Once on the server with Quagga after adding several thousand network interfaces, I noticed a message in the logs /var/log/zebra.log:
ZEBRA: netlink-listen recvmsg overrun: No buffer space available
Looked at the current values (I everywhere was 212992):
cat /proc/sys/net/core/rmem_default
cat /proc/sys/net/core/rmem_max
cat /proc/sys/net/core/wmem_default
cat /proc/sys/net/core/wmem_max
To solve the problem, I increased the maximum data receive buffer for all connections by 16 megabytes (16777216 byte = 16Mb):
sudo -i
echo 16777216 > /proc/sys/net/core/rmem_max
echo 16777216 > /proc/sys/net/core/wmem_max
And also so that when restarting the system, the value is not reset, added to sysctl.conf:
sudo nano /etc/sysctl.conf
net.core.rmem_max=16777216
net.core.wmem_max=16777216
Also in the /etc/quagga/debian.conf file, add “nl-bufsize”:
zebra_options=" --daemon -A 127.0.0.1 --nl-bufsize 16777216"

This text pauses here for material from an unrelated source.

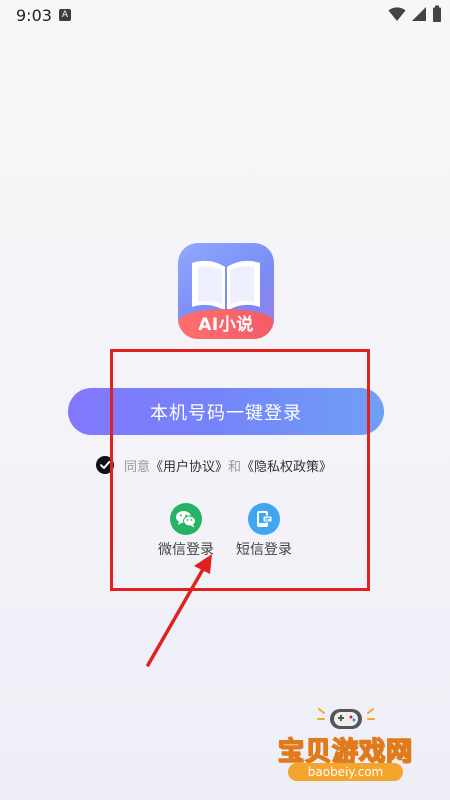 The width and height of the screenshot is (450, 800). I want to click on status-time: 9:03, so click(34, 16).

And restart quagga to apply the changes:
sudo /etc/init.d/quagga restart
On Ubuntu Server 18.04, I specified in another file:
nano /lib/systemd/system/zebra.service
nano /etc/systemd/system/multi-user.target.wants/zebra.service
ExecStart=/usr/sbin/zebra -d -A 127.0.0.1 -s 16777216 -f /etc/quagga/zebra.conf
See also my articles:
Setting up BGP in Quagga
How to enable or disable Proxy ARP on Linux
The zebra manpage says:
“Note that kernel < 2.6.14 doesn't allow to increase it over maximum value defined in /proc/sys/net/core/rmem_max. If you want to do it, you have to increase maximum before starting zebra."
Does that mean using a kernel newer than 2.6.14 does not require increasing kernel limits at all?